◆ **Document excerpt**:
Shops will have contests that manufacturers, and distributors will give prizes for moving one product or another. I'd say that's why he had a bunch of 40's. He sells X amount and he gets some neat-o cool thingie. The prizes can be as cool as a weapon to the one that sells the most..whatever in a month etc.

The round is a good one though. It's not for everyone but it will get done what you want it to. I personally like it for target shooting. It works a lot better for longer distances for me. My buddies and me get to some pretty wild contests. Shooting at 50 yards and over trying to shoot at something that is way over what anyone will ever "have to" with a pistol. But it is a blast. I guess that's a perk of being able to shoot at home. A few of us have enough land to set up to do some wild stuff. a golf ball at 50 yards is pretty common at my place. At another friends it's a branch on a tree next to a pond that we can set up to shoot as far as 125 yards. I can never get a 9mm or a 45 even to get in the groove without spending a lot of ammo. For some reason with a 40 I get in that groove a lot sooner. Maybe it's bullet speed vs weight, I really don't know. it just works:smt082

I think a lot of new shooters get a 40 mainly because they see a 9mm as a weak round probably because someone told them so. and they don't want to get a 45 because that HAS to have too much recoil so they meet in the middle.

◆ **Data rows**:
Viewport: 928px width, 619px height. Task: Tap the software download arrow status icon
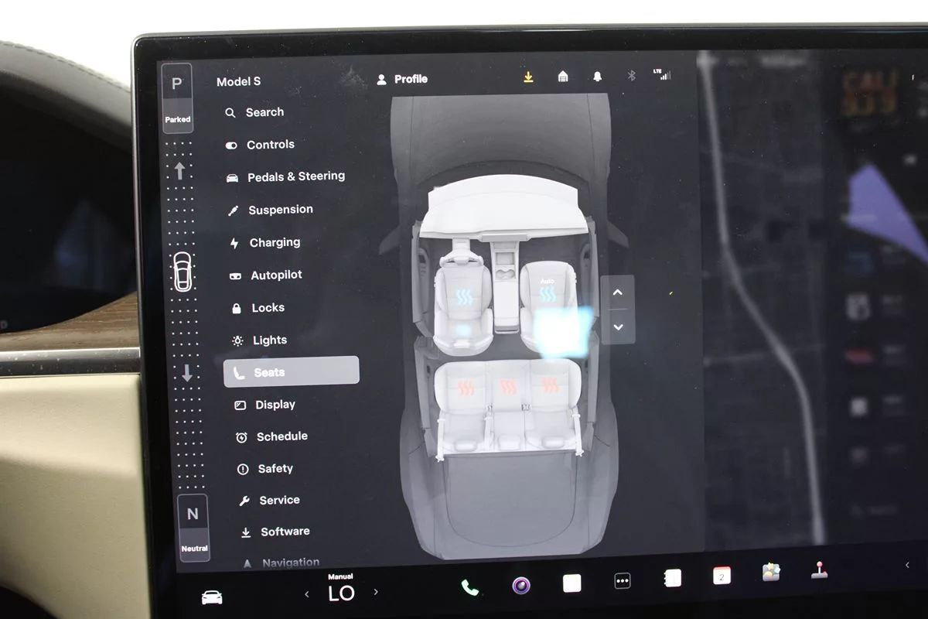[x=529, y=77]
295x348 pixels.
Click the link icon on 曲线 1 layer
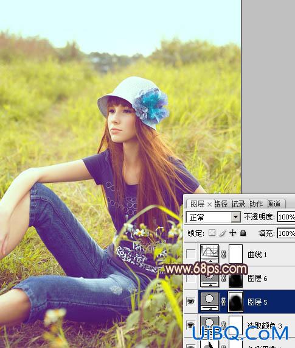click(223, 254)
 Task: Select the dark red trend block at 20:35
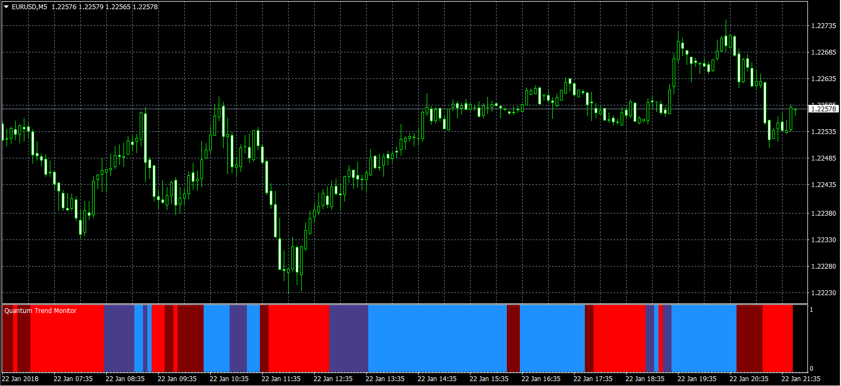pos(749,338)
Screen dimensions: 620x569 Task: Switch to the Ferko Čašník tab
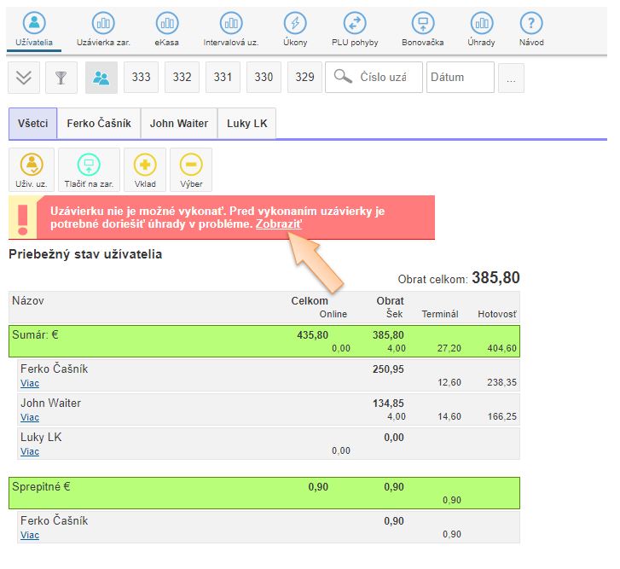pyautogui.click(x=99, y=124)
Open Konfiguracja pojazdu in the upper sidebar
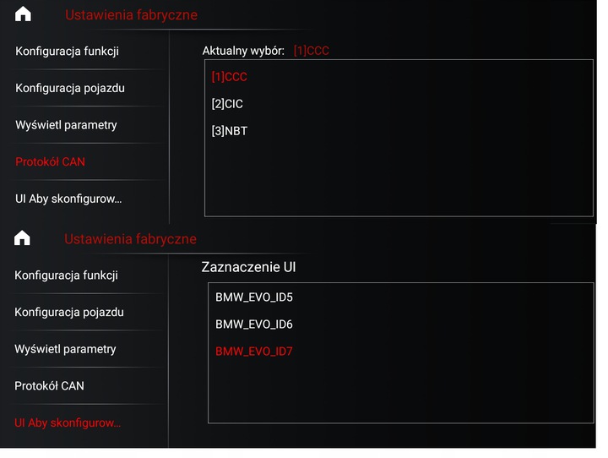608x458 pixels. click(69, 88)
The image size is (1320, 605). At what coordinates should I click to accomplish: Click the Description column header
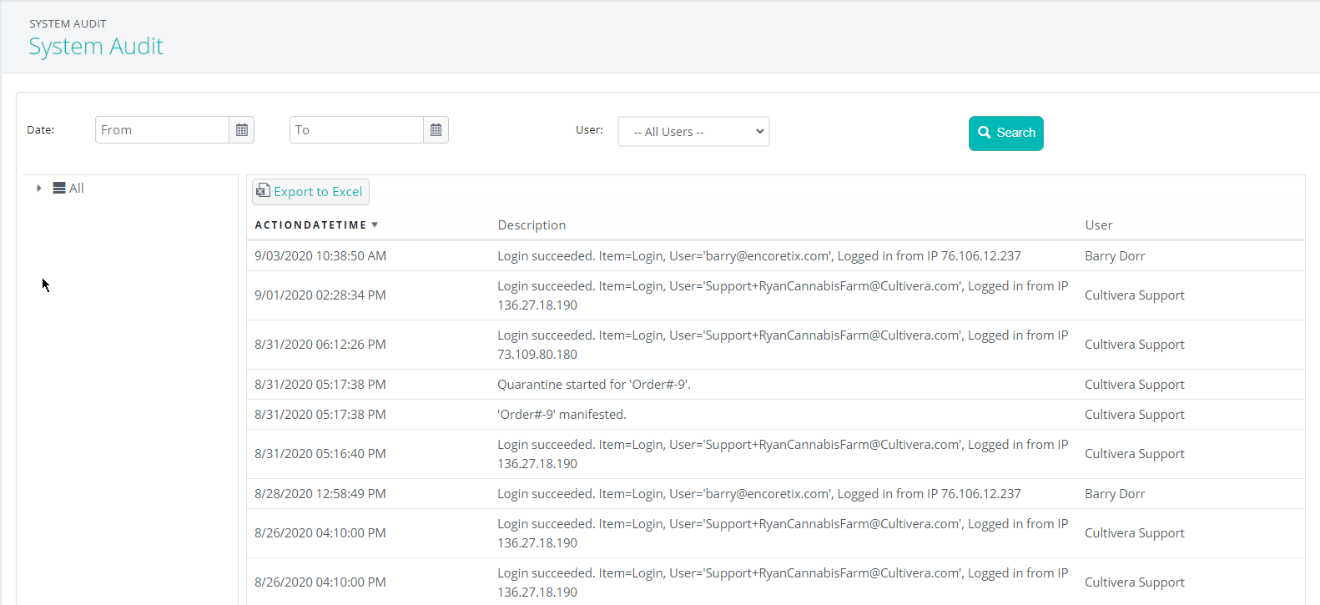[532, 225]
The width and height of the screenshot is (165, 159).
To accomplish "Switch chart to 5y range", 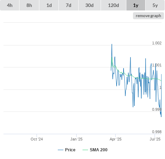I will click(x=155, y=5).
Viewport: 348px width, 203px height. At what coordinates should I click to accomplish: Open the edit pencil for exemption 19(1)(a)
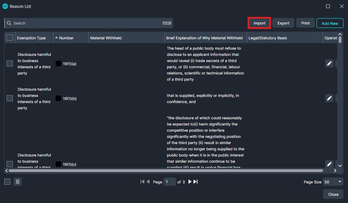point(329,63)
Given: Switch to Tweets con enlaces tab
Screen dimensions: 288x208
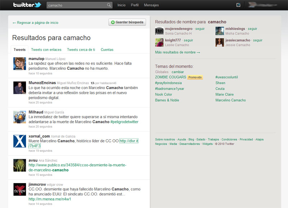Looking at the screenshot, I should click(x=46, y=50).

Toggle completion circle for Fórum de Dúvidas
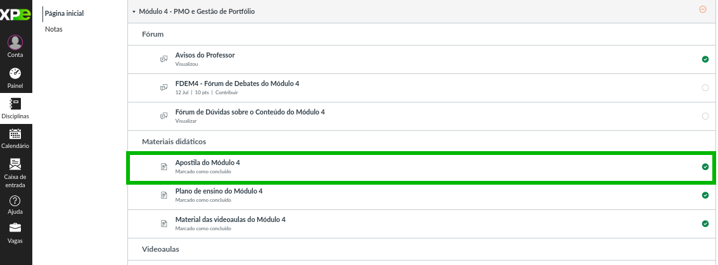coord(705,116)
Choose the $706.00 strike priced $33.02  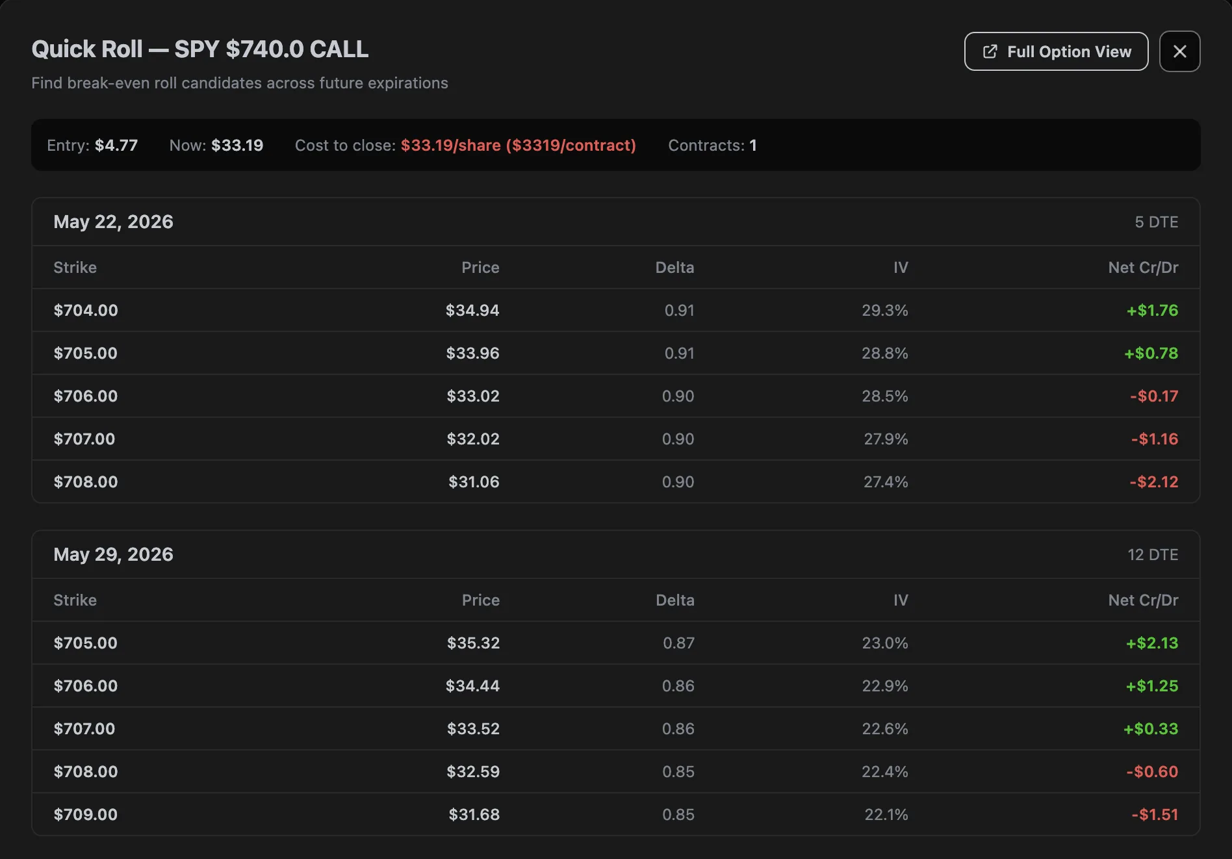[615, 396]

◆ **Parts of the exercise**:
1) Transcribe the forum post about the .40 round, from "I think a lot" down through "in the middle.".
2) Gather every line of the entries that contains the string "coordinates", matching case exactly.
The forum post and the entries are unrelated to each other.

◆ **Task-by-task outputs**:
1)
I think a lot of new shooters get a 40 mainly because they see a 9mm as a weak round probably because someone told them so. and they don't want to get a 45 because that HAS to have too much recoil so they meet in the middle.

2)
The image size is (1320, 605). At what coordinates should I click to accomplish: Click the Description column header
Viewport: 348px width, 203px height. At what coordinates should I click to accomplish: Open the edit pencil for exemption 19(1)(a)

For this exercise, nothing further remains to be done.